Sentimental Sunday: Christmas

My family always had a real Christmas tree when I was growing up.  Always.  We went every year the day after Thanksgiving to pick it out, always from the same Christmas tree lot.  A lot of the time we chose a tree a little too big for our living room ceiling, and the poor angel at the top was always mushed into the ceiling.  We had a nativity set that went under the tree.  It was an old, old thing, made out of cardboard, that had little pop up slots to hold the pieces.  I believe my great great grandparents bought it when they came to the U.S. from Russia.  My mom still has it, and she puts it up every year.  It's pretty beat up, and a couple of the smaller pieces (a lamb and a tree, I think) are missing because the cats would sometimes run off with them.

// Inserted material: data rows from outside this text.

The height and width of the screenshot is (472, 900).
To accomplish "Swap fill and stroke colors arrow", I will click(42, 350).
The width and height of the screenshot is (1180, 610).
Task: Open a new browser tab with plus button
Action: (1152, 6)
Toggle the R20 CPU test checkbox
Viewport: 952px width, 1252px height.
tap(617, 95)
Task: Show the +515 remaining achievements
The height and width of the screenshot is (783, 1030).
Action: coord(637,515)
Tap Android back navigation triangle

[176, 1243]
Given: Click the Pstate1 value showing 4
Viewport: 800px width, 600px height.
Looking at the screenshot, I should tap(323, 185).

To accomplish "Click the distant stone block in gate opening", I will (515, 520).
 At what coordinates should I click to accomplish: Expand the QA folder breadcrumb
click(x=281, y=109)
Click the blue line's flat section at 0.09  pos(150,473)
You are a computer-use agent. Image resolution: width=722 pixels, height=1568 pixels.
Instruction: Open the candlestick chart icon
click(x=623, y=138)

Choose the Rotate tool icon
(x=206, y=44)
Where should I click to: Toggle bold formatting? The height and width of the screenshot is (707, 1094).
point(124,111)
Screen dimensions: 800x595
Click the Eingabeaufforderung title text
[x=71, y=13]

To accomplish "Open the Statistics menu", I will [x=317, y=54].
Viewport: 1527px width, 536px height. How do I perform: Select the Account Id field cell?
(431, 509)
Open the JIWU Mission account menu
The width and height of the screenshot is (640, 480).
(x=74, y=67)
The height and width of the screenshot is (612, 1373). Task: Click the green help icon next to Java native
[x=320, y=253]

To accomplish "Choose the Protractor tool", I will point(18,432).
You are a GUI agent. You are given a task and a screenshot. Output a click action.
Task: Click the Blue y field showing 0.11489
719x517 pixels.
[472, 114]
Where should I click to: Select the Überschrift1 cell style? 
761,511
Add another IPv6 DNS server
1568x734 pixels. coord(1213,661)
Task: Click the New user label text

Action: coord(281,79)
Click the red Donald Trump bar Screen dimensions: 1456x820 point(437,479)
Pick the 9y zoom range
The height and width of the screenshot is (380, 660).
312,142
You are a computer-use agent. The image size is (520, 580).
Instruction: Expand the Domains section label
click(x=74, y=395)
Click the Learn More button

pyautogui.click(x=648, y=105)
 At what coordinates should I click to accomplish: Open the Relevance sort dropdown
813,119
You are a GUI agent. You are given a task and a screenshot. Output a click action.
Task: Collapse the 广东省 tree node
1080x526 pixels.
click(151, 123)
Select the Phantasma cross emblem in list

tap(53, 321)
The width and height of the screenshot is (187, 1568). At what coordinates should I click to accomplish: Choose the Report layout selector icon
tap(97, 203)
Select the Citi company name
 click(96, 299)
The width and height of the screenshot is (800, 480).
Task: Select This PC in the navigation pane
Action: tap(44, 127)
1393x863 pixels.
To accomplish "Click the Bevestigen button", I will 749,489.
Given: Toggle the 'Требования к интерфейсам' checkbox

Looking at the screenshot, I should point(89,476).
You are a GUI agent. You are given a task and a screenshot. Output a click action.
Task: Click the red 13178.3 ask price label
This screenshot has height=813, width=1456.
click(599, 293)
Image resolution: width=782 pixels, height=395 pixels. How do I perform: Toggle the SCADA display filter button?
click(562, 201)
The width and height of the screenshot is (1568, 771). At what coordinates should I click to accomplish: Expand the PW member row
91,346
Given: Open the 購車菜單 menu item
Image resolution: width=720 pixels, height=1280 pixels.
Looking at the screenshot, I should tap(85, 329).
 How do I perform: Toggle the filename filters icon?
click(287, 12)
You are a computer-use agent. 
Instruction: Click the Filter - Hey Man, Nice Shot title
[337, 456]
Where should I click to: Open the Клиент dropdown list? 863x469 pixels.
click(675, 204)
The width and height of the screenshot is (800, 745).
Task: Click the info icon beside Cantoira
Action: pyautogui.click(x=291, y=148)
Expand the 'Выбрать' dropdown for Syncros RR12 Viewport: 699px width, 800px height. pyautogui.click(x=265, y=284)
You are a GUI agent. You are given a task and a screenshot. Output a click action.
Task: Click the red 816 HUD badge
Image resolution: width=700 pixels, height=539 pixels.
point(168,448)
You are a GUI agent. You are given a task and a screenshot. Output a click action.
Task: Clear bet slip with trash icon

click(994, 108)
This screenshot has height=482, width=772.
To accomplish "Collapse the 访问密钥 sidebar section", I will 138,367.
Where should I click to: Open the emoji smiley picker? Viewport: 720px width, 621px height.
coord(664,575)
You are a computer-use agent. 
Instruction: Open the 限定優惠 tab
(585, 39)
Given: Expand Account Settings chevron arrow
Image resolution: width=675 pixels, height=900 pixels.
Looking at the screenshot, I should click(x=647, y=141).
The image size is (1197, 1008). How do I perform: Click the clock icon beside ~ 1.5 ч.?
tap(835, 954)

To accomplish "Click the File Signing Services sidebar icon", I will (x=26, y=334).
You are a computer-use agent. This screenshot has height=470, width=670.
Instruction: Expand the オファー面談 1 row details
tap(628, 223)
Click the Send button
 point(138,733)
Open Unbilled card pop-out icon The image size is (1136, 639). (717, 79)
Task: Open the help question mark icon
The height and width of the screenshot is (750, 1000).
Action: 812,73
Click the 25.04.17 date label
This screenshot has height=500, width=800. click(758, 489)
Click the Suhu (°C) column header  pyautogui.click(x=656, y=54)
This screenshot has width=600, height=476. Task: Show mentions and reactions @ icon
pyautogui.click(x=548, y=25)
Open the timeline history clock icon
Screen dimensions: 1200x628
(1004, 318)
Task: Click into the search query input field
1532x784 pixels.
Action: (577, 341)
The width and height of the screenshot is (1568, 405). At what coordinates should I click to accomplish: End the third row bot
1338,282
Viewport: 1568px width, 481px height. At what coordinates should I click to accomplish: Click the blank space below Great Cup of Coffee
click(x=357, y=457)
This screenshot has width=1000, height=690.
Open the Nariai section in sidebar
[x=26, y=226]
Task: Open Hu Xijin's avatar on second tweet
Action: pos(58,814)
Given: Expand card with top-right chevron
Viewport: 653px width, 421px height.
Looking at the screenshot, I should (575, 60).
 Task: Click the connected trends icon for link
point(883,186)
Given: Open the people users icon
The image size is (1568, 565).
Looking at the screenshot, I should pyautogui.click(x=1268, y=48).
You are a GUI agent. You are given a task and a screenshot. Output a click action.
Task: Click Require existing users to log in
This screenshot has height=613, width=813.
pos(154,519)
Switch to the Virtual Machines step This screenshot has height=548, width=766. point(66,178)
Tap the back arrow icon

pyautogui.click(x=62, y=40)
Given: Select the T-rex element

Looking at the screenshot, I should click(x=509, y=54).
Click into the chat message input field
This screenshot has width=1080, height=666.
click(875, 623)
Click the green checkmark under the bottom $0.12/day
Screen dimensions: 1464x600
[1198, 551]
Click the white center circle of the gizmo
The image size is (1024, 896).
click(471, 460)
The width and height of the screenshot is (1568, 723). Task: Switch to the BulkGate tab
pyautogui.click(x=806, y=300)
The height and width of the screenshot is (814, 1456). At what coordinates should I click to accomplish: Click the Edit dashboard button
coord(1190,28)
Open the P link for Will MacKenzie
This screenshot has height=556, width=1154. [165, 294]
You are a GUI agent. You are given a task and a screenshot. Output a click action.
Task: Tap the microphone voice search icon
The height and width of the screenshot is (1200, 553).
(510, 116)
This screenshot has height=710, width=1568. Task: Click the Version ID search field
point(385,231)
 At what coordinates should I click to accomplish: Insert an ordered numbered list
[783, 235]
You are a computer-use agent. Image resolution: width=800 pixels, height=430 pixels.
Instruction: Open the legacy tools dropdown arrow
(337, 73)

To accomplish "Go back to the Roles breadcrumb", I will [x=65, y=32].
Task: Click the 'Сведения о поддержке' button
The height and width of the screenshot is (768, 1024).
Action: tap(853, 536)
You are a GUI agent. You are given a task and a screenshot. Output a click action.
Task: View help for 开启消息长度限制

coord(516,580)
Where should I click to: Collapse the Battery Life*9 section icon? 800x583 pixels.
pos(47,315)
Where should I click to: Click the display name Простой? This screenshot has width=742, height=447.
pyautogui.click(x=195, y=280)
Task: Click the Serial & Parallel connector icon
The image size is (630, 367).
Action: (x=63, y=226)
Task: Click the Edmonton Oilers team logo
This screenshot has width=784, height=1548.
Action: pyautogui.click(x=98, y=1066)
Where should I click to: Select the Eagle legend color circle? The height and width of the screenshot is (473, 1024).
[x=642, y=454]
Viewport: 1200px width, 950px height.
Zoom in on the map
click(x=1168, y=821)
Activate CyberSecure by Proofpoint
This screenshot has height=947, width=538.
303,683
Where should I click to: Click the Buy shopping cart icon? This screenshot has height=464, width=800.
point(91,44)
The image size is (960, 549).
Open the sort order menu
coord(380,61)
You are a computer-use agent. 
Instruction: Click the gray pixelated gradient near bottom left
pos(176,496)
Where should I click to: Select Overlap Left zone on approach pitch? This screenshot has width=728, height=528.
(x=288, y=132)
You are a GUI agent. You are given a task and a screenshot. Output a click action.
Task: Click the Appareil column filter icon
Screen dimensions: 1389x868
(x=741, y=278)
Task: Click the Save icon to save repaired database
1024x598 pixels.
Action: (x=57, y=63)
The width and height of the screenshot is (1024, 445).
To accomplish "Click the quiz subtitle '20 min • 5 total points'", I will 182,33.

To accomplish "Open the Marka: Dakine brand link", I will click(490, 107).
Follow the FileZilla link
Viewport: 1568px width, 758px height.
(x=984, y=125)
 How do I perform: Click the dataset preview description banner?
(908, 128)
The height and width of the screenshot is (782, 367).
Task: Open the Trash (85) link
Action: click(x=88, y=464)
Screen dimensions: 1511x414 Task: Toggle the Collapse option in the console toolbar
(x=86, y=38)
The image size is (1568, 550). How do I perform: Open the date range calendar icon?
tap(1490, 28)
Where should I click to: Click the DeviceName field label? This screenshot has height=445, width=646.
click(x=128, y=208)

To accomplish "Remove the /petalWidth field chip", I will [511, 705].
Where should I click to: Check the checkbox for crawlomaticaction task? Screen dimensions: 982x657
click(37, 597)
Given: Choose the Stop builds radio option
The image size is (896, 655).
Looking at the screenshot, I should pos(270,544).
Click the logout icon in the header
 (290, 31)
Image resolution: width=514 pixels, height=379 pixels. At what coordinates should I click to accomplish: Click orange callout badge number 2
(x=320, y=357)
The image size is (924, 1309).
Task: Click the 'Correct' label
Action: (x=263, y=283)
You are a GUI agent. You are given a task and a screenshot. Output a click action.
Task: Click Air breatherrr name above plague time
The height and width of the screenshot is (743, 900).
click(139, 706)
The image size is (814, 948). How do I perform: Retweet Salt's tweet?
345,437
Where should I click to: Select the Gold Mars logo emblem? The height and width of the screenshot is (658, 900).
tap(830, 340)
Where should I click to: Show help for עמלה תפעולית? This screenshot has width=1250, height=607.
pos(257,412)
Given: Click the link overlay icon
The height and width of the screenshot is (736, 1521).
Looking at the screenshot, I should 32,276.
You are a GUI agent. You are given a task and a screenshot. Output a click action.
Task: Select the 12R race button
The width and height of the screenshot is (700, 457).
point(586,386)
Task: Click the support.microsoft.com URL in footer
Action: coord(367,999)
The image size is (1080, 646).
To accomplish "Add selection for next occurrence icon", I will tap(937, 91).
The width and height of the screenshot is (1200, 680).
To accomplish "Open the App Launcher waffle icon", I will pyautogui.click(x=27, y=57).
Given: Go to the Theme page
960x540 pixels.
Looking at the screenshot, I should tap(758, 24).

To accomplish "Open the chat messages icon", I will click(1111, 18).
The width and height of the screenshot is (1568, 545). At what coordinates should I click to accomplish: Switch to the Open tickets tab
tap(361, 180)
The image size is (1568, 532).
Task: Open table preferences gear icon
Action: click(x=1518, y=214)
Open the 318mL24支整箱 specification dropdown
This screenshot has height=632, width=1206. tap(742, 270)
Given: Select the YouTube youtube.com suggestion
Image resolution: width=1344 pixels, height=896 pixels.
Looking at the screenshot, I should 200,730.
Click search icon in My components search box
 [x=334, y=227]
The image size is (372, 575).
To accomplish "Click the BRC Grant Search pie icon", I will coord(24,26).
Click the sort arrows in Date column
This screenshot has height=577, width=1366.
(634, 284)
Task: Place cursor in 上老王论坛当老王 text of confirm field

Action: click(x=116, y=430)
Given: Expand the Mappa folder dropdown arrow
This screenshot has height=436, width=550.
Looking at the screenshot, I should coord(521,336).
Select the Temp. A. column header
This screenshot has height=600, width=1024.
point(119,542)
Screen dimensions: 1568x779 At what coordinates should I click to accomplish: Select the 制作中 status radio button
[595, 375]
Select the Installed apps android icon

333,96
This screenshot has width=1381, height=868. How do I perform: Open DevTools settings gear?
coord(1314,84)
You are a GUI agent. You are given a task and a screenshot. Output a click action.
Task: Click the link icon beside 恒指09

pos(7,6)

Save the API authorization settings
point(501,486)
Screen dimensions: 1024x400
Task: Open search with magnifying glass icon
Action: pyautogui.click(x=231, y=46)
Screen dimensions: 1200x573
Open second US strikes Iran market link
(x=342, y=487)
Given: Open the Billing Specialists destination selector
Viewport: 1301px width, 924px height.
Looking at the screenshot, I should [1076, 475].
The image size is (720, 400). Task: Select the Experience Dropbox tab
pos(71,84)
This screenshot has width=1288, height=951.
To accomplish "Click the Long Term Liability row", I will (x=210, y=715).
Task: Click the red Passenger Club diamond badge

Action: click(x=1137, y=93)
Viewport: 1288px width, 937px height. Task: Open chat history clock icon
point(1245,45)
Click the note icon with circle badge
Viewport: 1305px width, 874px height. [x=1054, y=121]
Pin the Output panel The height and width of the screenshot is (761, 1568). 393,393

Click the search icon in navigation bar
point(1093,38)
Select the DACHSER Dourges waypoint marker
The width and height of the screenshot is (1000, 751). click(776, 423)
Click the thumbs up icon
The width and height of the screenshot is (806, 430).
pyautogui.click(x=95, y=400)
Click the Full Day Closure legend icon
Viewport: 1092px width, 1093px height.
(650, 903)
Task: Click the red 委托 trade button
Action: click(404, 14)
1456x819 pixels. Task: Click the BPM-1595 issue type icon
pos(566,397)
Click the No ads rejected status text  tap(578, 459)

My favorite part of tree decorating was the tinsel.  I'm not talking about the crappy tinsel you buy now, I mean the old tinsel that was really thin and full of static, that would cling to your hands while you put it on the tree.  I loved that stuff, and I haven't found it since I was a kid.  My mom eventually banned tinsel in our house, because she was sick of picking it up everywhere--it would cling to us if we walked close to the tree, and it would stick to the cats especially.  Plus the cats liked to eat the tinsel, and occasionally throw it up on the living room floor.  So at some point in between the tinsel ban and my adulthood, that particular type of tinsel . . . disappeared, I guess.  (Does anyone else remember this, or am I the only one?)

On Christmas Eve, we always piled in the car and drove around Kingman looking at Christmas lights.  This was always the most fun, and it's something we still do--now usually in two cars and with a particularly adorable newest family member.  After the lights, we each got to open one gift.  Then we'd lie on the floor in front of the tree, in our PJ's, and my dad would read 'Twas the Night Before Christmas to us.  Then we'd set up milk and cookies for Santa, and open the door on our fireplace.  The fireplace was really more like a stove, and we insisted the door be left open so that Santa could get out.  Our living room had an open doorway (kind of an arch) and my parents always hung a bed sheet across it so we wouldn't peek in if we got up in the middle of the night.

Christmas Day we didn't have many set traditions.  Gifts, of course, and dinner, and usually visiting our grandparents.  Other than that, it was a lazy kind of family day.

To anyone reading this, I hope you have a wonderful Christmas!  Enjoy yourself!